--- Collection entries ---
____

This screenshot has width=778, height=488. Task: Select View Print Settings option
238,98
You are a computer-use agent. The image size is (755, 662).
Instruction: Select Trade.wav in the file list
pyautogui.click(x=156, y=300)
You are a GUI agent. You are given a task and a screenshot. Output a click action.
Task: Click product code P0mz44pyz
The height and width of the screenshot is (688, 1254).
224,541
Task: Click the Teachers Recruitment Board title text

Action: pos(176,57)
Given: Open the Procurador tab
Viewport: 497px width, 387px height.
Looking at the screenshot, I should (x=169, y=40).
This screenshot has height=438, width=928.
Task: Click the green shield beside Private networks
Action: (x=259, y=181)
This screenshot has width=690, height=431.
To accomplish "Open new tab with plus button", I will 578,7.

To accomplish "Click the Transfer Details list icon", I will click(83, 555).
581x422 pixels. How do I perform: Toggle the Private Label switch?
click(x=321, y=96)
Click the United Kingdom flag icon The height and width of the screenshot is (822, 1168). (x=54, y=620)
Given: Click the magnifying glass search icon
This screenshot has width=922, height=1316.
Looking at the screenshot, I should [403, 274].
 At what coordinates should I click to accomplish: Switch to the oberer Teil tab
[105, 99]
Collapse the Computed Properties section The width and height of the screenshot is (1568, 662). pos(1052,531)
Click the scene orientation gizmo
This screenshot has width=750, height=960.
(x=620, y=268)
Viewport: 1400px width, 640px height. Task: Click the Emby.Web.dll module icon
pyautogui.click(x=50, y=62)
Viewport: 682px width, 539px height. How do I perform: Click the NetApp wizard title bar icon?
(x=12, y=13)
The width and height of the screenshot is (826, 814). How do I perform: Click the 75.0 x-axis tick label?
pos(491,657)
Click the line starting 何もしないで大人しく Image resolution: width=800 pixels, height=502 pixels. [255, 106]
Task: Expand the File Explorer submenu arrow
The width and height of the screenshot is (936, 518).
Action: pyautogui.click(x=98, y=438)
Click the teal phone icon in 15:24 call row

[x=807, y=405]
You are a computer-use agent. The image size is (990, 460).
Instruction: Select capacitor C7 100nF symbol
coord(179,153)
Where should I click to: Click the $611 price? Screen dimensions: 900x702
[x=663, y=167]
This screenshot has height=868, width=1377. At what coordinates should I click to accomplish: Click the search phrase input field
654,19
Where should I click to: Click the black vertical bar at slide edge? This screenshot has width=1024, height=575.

____

--- Try it ---
Using the entries shown above, reproduce verbatim the lines from the line bearing "You are a GUI" to the line bearing "Click the United", inclusive.

--- Task answer ---
You are a GUI agent. You are given a task and a screenshot. Output a click action.
Task: Click product code P0mz44pyz
The height and width of the screenshot is (688, 1254).
224,541
Task: Click the Teachers Recruitment Board title text

Action: pos(176,57)
Given: Open the Procurador tab
Viewport: 497px width, 387px height.
Looking at the screenshot, I should (x=169, y=40).
This screenshot has height=438, width=928.
Task: Click the green shield beside Private networks
Action: (x=259, y=181)
This screenshot has width=690, height=431.
To accomplish "Open new tab with plus button", I will 578,7.

To accomplish "Click the Transfer Details list icon", I will click(83, 555).
581x422 pixels. How do I perform: Toggle the Private Label switch?
click(x=321, y=96)
Click the United Kingdom flag icon The height and width of the screenshot is (822, 1168). (x=54, y=620)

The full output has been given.